Questo nuovo approccio trova il suo migliore interprete nella figura di Geroges Sorel che, pur non facendo parte del movimento operaio, esalta la funzione liberatoria della violenza proletaria e l'importanza dello sciopero generale come mito capace di trascinare gli operai alla lotta.


I cattolici, il ruolo sociale della Chiesa e il movimento della democrazia cristiana.

Nonostante l'atteggiamento di dura critica nei confronti dello sviluppo industriale, dell'emergere del movimento operaio, della crescita dell'individualismo borghese e delle ideologie socialiste, la Chiesa tenta di rilanciare un nuovo messaggio evangelico, uniformandosi così all'attuale condizione storica-politica.
Sul piano religioso sono favorite nuove pratiche individuali, mentre sul piano sociale la Chiesa svolge una funzione di aggregazione attraverso la struttura organizzativa delle parrocchie, delle associazioni caritative e dei movimenti di azione cattolica.

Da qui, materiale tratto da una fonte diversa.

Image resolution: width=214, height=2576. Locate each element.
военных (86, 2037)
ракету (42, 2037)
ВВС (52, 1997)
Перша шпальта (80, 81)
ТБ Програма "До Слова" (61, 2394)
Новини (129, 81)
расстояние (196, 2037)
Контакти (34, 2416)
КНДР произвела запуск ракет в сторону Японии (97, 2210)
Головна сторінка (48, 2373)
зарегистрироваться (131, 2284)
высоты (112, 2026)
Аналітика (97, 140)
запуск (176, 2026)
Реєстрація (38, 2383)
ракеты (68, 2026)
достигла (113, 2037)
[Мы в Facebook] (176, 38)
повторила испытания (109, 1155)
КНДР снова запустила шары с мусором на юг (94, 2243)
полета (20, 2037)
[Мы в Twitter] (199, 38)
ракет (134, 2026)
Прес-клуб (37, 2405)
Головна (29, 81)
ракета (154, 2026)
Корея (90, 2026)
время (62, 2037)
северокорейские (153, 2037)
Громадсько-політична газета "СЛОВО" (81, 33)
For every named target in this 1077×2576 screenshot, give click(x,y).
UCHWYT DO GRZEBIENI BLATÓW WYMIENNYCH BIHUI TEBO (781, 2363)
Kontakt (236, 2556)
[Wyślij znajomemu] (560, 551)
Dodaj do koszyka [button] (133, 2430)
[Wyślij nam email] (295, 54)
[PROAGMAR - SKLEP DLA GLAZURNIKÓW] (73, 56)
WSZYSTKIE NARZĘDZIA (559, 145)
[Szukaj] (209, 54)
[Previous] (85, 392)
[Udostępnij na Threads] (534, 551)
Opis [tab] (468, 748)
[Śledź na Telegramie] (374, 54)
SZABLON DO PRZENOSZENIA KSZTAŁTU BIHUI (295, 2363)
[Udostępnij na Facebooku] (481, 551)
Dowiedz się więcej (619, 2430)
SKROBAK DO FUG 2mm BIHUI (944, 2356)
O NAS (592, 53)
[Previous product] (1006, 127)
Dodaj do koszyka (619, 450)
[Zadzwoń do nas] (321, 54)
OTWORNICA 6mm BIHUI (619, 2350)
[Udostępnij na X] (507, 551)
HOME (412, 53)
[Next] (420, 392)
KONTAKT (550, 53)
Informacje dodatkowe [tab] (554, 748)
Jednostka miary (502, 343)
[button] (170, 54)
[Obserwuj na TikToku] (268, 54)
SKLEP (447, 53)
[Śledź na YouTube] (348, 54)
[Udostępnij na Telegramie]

Nel frattempo, nel maggio del 1891, sale al soglio pontificio Leone XIII che, pur mantenendo l'atteggiamento severo del suo predecessore, attua una politica più duttile che incoraggia la nascita di nuovi partiti cattolici. Il documento più importante, scritto dal nuovo papa, è l'enciclica "Rerum novarum", dedicata ai problemi della condizione operaia. La "Rerum" esorta lo sviluppo dei movimenti cattolici, nella speranza che diventino strumenti di collaborazione fra le classi sociali.
Allora, i cattolici si organizzano e si sviluppano su basi di classe, adottando metodi in tutto simili a quelli dei sindacati socialisti.

Simultaneamente, alla fine dell'800, conquista la scena politica una nuova tendenza: la "democrazia cristiana". Sviluppatasi in Italia e in Francia, essa intende conciliare la dottrina cattolica con l'impegno sociale e con la prassi e gli istituti della democrazia.
Purtroppo le sorti politiche dei democratici cristiani hanno vita breve e cambiano tempestivamente, quando sale sul soglio pontificio Pio X, che auspica una visione tradizionale della missione della Chiesa.

In contemporanea, l'Europa di fine '800 è attraversata, sul piano ideologico-politico, da una corrente nazionalista, che assume dei tratti prettamenti razzisti e antisemiti.